■ Written instruction 1: Print the entries again, word for word, from the line containing "個人情報の取扱い (362, 2496)" down to the line containing "リピート通販 (368, 2272)", with both of those lines included.

■ Article:
I pre-orederd one. For some reasons, I'm not excited as much as my other lenses ???


----------



## slclick (May 21, 2015)

Mine comes today. I'm not 'excited' per se but am curious and interested to see just what results I can get for $125. If it's underwhelming I send it back. No harm no foul. Hell, I'm pretty humble, I shoot with Lensbabies.


----------



## Eagle Eye (May 21, 2015)

Pre-order guys: can you tell us just how good the build quality is when it comes in? The nifty fifty II feels like it could break in the breeze. If it's built like the 40mm pancake, I'll snatch one up.


----------



## Big_Ant_TV_Media (May 21, 2015)

I'm working on east 33rd here in midtown I might go on my lunch break if not after work I have 1 on reserve 
Will be my 1st prime lens so I don't know what to expect ? I'll mostly use it on my 7D2 then my 5D mark 3


----------



## tolusina (May 21, 2015)

Ordered, due tomorrow.
I'm all giddy with anticipation.


----------



## RLPhoto (May 21, 2015)

Ordered my Copy. It will be a holdover until the 50mm 1.4/1.2 replacment.


----------



## ScottyP (May 21, 2015)

BigAntTVProductions said:


> I'm working on east 33rd here in midtown I might go on my lunch break if not after work I have 1 on reserve
> Will be my 1st prime lens so I don't know what to expect ? I'll mostly use it on my 7D2 then my 5D mark 3



You will enjoy it. If you have never had a prime this will certainly be the best $125 you will ever spend in photography. The shallow DOF makes great interesting effects and the low light capability is great and it is sharp and small and light as well. 

I actually liked my old ver. 2 better on crop than FF because it was good for portraits. On FF it is supposed to be the standard length but I really didn't use it as much. I'm in the minority though as most people love it on FF.


----------



## Cory (May 21, 2015)

I there + an adapter for my M.


----------



## slclick (May 21, 2015)

■ Data provided:
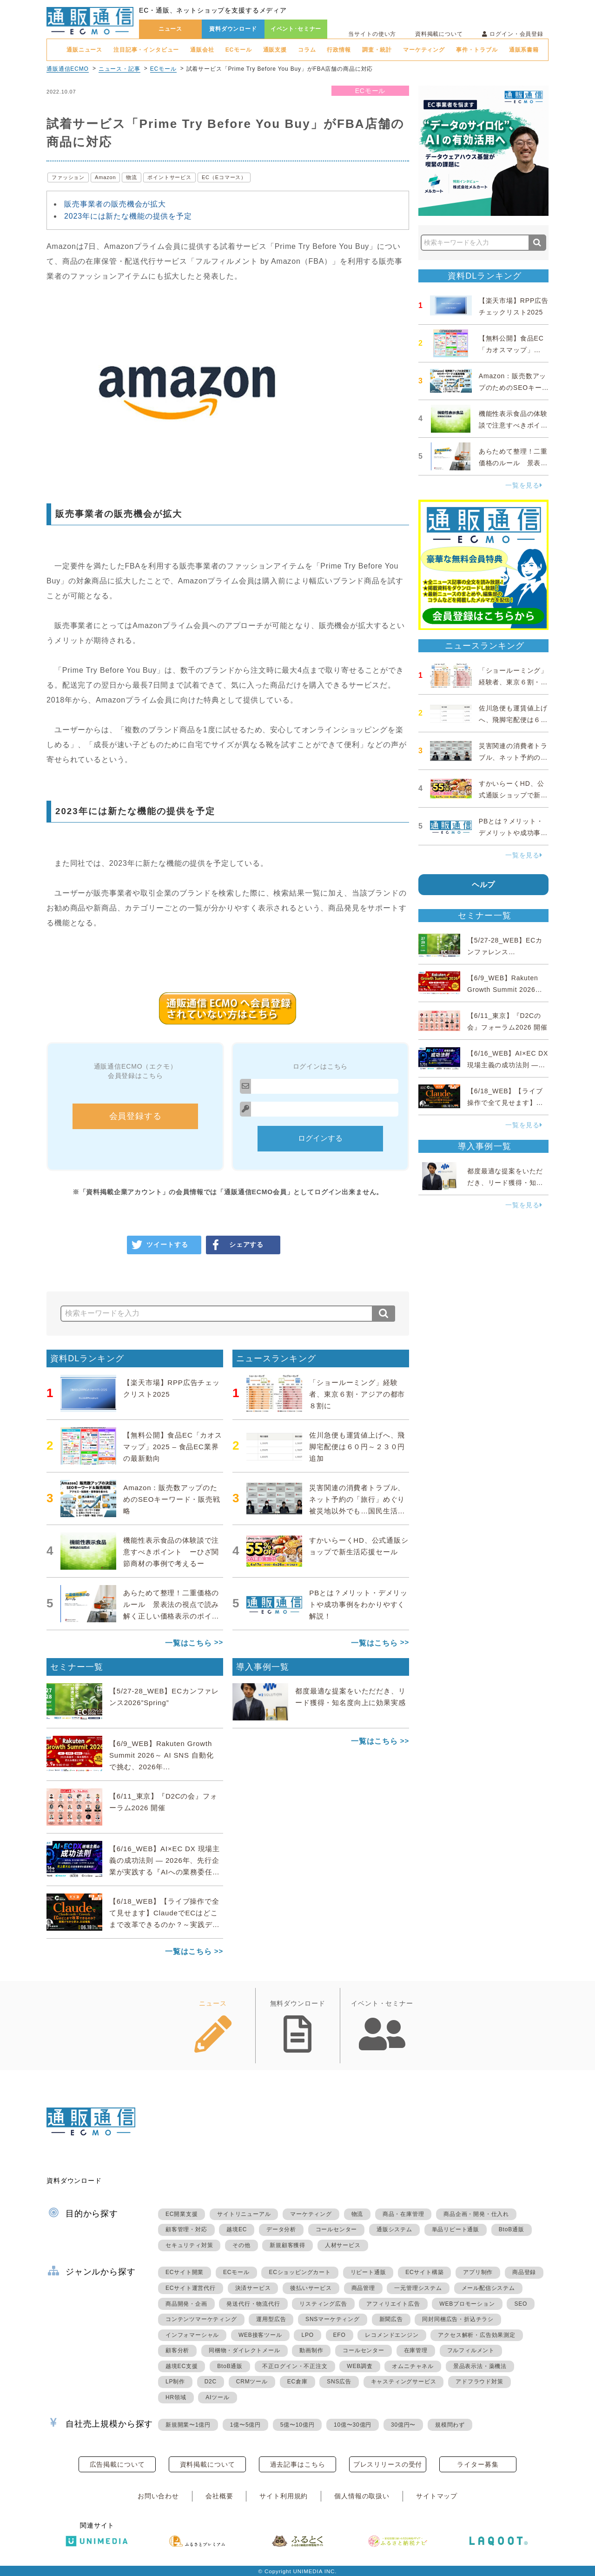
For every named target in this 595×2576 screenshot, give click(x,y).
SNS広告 (339, 2381)
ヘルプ (484, 885)
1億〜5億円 (245, 2425)
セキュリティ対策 (189, 2245)
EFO (339, 2335)
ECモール (238, 50)
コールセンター (336, 2229)
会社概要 (219, 2496)
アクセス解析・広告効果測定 (476, 2335)
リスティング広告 (323, 2304)
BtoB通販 (511, 2229)
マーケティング (424, 50)
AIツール (217, 2397)
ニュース (170, 29)
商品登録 (524, 2272)
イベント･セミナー (296, 29)
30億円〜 (403, 2425)
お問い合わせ (158, 2496)
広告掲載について (117, 2464)
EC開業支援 (181, 2214)
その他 (241, 2245)
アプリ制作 (478, 2272)
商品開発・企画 (186, 2304)
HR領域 (175, 2397)
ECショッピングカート (300, 2272)
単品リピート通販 (455, 2229)
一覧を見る (523, 485)
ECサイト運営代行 (190, 2288)
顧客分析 (177, 2350)
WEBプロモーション (467, 2304)
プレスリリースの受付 (387, 2464)
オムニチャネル (413, 2366)
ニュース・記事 (119, 69)
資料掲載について (439, 34)
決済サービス (253, 2288)
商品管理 (363, 2288)
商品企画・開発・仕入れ (476, 2214)
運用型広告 (271, 2319)
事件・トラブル (477, 50)
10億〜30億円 (352, 2425)
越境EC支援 (181, 2366)
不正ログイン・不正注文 (295, 2366)
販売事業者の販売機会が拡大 (115, 204)
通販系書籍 (524, 50)
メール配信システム (488, 2288)
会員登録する (135, 1116)
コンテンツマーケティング (201, 2319)
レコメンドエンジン (391, 2335)
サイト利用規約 (283, 2496)
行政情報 (338, 50)
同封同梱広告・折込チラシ (458, 2319)
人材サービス (343, 2245)
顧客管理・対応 (186, 2229)
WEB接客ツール (260, 2335)
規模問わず (450, 2425)
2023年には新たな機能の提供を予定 (128, 216)
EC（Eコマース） (224, 177)
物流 (131, 177)
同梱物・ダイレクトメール (244, 2350)
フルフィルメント (471, 2350)
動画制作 (311, 2350)
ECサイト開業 (184, 2272)
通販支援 (275, 50)
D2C (211, 2381)
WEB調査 (359, 2366)
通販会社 (202, 50)
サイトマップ (436, 2496)
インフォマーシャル (192, 2335)
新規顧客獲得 (287, 2245)
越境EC (236, 2229)
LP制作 (175, 2381)
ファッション (68, 177)
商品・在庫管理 (403, 2214)
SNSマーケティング (332, 2319)
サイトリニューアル (244, 2214)
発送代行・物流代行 (253, 2304)
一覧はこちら (188, 1643)
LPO (307, 2335)
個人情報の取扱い (362, 2496)
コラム (307, 50)
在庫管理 (416, 2350)
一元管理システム (418, 2288)
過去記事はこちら (297, 2464)
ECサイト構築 (424, 2272)
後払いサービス (311, 2288)
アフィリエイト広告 (393, 2304)
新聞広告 (391, 2319)
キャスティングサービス (403, 2381)
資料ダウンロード (233, 29)
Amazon (105, 177)
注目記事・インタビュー (146, 50)
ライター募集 (477, 2464)
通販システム (394, 2229)
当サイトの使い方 (372, 34)
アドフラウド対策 (479, 2381)
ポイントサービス (169, 177)
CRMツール (252, 2381)
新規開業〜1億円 (188, 2425)
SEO (520, 2304)
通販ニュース (84, 50)
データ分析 (281, 2229)
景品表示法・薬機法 (480, 2366)
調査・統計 (377, 50)
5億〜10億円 (297, 2425)
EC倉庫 (297, 2381)
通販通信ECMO (67, 69)
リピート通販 (368, 2272)
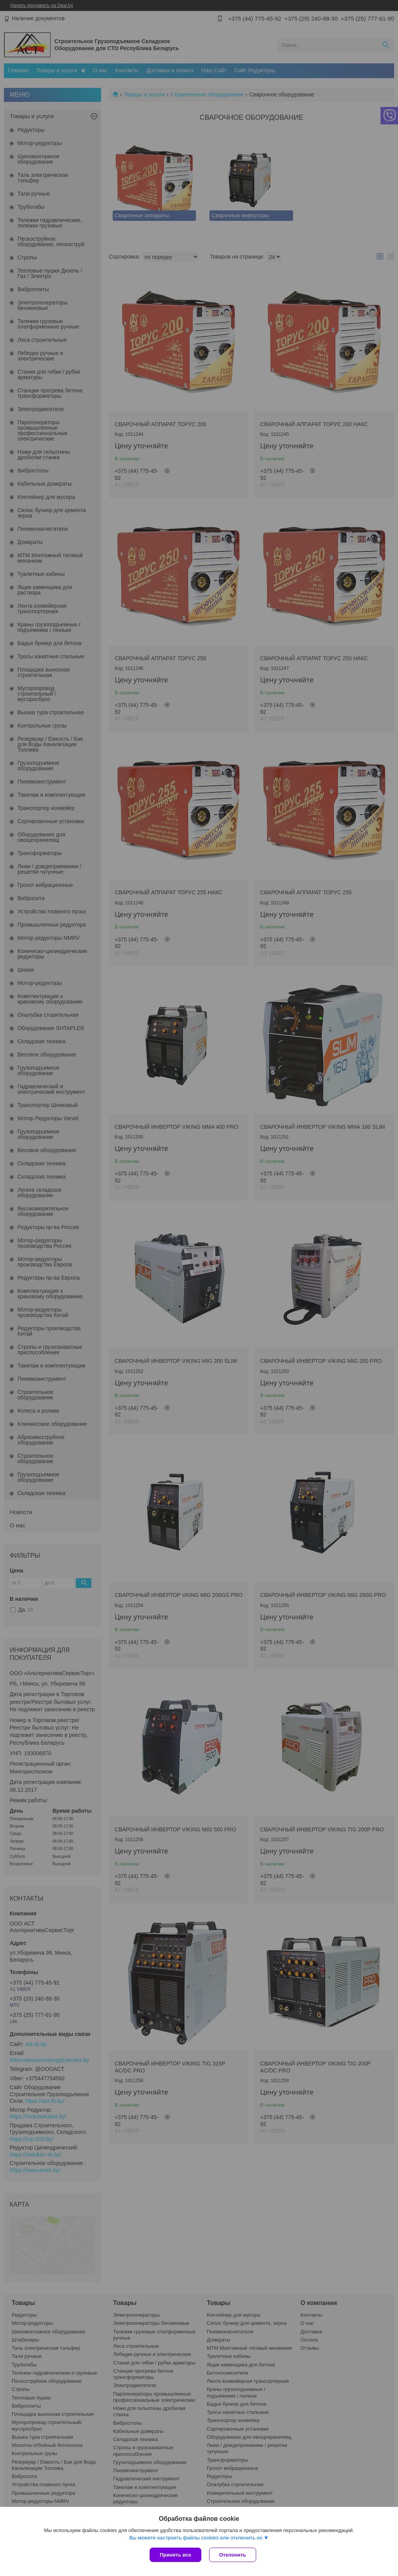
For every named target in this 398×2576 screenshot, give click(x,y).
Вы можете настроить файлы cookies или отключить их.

■ Written instruction 2:
Answer these questions using the forum thread above:
(a) What price for the lens does slclick mention?
(b) Eagle Eye says they will buy one if it is built like which lens?
(c) On which camera does Big_Ant_TV_Media plan to use the lens most?

■ Written solution 1:
個人情報の取扱い (362, 2496)
コラム (307, 50)
在庫管理 (416, 2350)
一元管理システム (418, 2288)
過去記事はこちら (297, 2464)
ECサイト構築 (424, 2272)
後払いサービス (311, 2288)
アフィリエイト広告 (393, 2304)
新聞広告 (391, 2319)
キャスティングサービス (403, 2381)
資料ダウンロード (233, 29)
Amazon (105, 177)
注目記事・インタビュー (146, 50)
ライター募集 (477, 2464)
通販システム (394, 2229)
当サイトの使い方 (372, 34)
アドフラウド対策 (479, 2381)
ポイントサービス (169, 177)
CRMツール (252, 2381)
新規開業〜1億円 (188, 2425)
SEO (520, 2304)
通販ニュース (84, 50)
データ分析 (281, 2229)
景品表示法・薬機法 (480, 2366)
調査・統計 (377, 50)
5億〜10億円 (297, 2425)
EC倉庫 (297, 2381)
通販通信ECMO (67, 69)
リピート通販 (368, 2272)

■ Written solution 2:
(a) $125.
(b) The 40mm pancake.
(c) The 7D2.